HARP.
Dit is de vertaling van het Hebreeuwse woord kin·nōrʹ, de naam van het eerste muziekinstrument dat in de Schrift wordt genoemd (Gen. 4:21, NW, SV). Op 21 van de 42 plaatsen waar het woord kin·nōrʹ in de bijbel voorkomt, hebben de vertalers van de Septuaginta het met het Griekse woord kiʹtha·ra weergegeven. De kiʹtha·ra was een instrument dat op de lier (Grieks: luʹra) geleek, maar een vlakkere klankbodem had. Sommige vertalingen geven kiʹtha·ra in de christelijke Griekse Geschriften met „harp” weer (1 Kor. 14:7; Openb. 5:8). Uit afbeeldingen op Egyptische monumenten blijkt dat harpen in de oudheid verschillend van stijl en vorm waren en een variërend aantal snaren hadden.

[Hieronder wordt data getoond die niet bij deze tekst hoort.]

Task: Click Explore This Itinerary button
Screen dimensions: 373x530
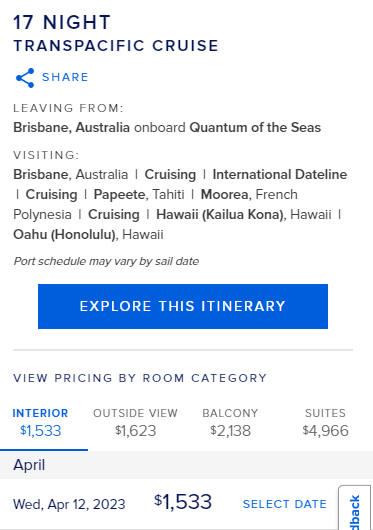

David, die er bedreven in was de kin·nōrʹ „met zijn hand” te bespelen (1 Sam. 16:16, 23), gaf dit instrument, samen met het ’snaarinstrument’ (neʹvel), een belangrijke plaats in het orkest dat later in Salomo’s tempel speelde (1 Kron. 25:1; 2 Kron. 29:25). Toen Nehemia de muur van Jeruzalem inwijdde, droeg de kin·nōrʹ tot de vreugde van die gebeurtenis bij (Neh. 12:27). Aangezien de kin·nōrʹ in wezen een ’lieflijk’ instrument van „uitbundige vreugde” was, zou het geluid ervan niet worden gehoord in tijden van oordeel of bestraffing (Ps. 81:2; Ezech. 26:13; Jes. 24:8, 9). Bedroefd wegens hun gevangenschap in Babylon, hadden de Israëlitische ballingen geen lust om op hun harpen te spelen, maar hingen zij ze op aan populierbomen. — Ps. 137:1, 2.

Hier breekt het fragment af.